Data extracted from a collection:
**********

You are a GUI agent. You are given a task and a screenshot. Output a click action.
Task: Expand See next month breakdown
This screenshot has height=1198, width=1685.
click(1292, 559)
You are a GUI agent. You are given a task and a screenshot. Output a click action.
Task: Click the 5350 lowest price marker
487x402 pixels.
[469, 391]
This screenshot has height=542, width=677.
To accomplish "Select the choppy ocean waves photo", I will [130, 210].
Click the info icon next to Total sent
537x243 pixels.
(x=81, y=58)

**********

Please return a copy of each line in the entries that has the string "next".

▶ **Written answer**:
Task: Expand See next month breakdown
Click the info icon next to Total sent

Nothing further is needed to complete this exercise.